Traçal inspira fundo, virando a face recém acertada enquanto levanta os braços, aproximando-os da altura do queixo, ficando em uma postura fechada; seu cotovelo esquerdo concentra força, disparando jabs que perfuram o ar como flechas. O adversário os evita indo para os lados, deixando suas imagens residuais serem pulverizadas pelos golpes.

“Não sei o que está acontecendo…” pensa Omnislai. Sua aparência, principalmente pelos olhos, está com as cores afetadas por tons diferentes de verde, marcando o ar com traços da sua nova presença. “Esses socos são rápidos, com certeza iriam me acertar pouco tempo atrás… Mesmo assim... posso evitá-los! Consigo vê- não, senti-los claramente!”

Seu rosto bate sobre uma parede de água, atravessando-a para uma nova realidade: não há arquibancadas nem formas sólidas à volta, apenas os contornos do que existe, sendo o oponente e o solo em que pisa as únicas coisas normais — o foco.

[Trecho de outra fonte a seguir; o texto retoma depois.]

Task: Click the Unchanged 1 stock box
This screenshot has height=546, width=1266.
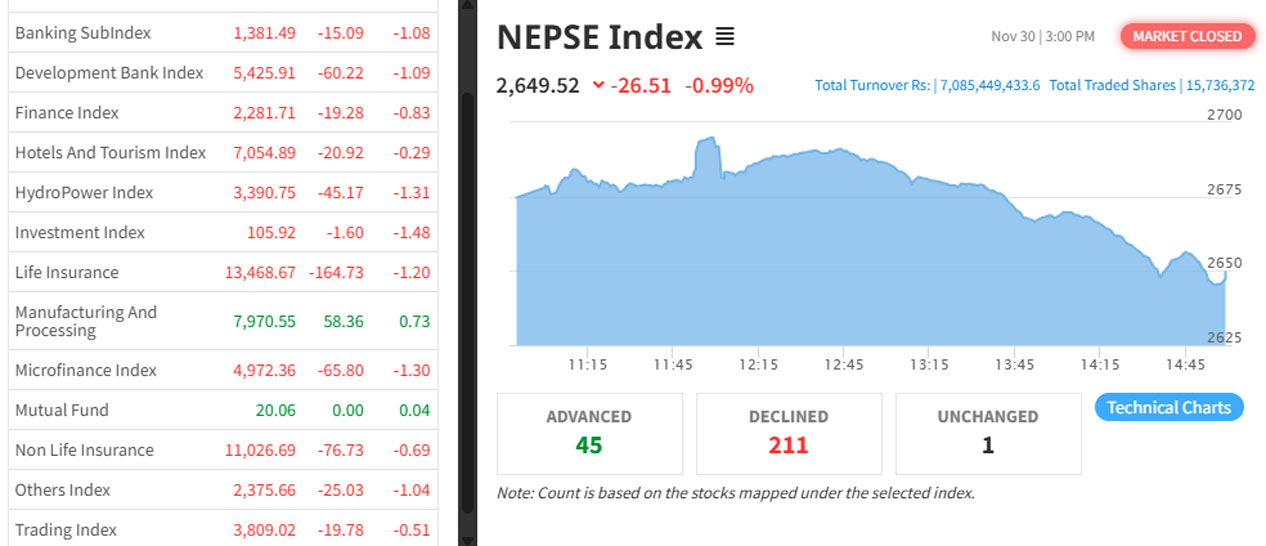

“Seja vendo ou não, dá para sentir a aproximação de cada movimento, e eles vêm devagar demais! Mais lentos que lesmas! O mundo…”

O rapaz gira o quadril de repente, espalhando vento com marcas da sua aura, usando a força gerada para impulsionar um gancho que estoura no queixo do Traçal, lançando a cabeça dele para o alto com um estouro. É mostrado a todos que assistem o seu potencial em encurtar facilmente a distância mesmo que os braços grossos do oponente estejam direcionados à frente em uma tentativa de feri-lo.

“...sempre foi tão lerdo?” finaliza, vendo o seu punho acima ser banhado pela luz dos holofotes enquanto rodeado por gotas de sangue.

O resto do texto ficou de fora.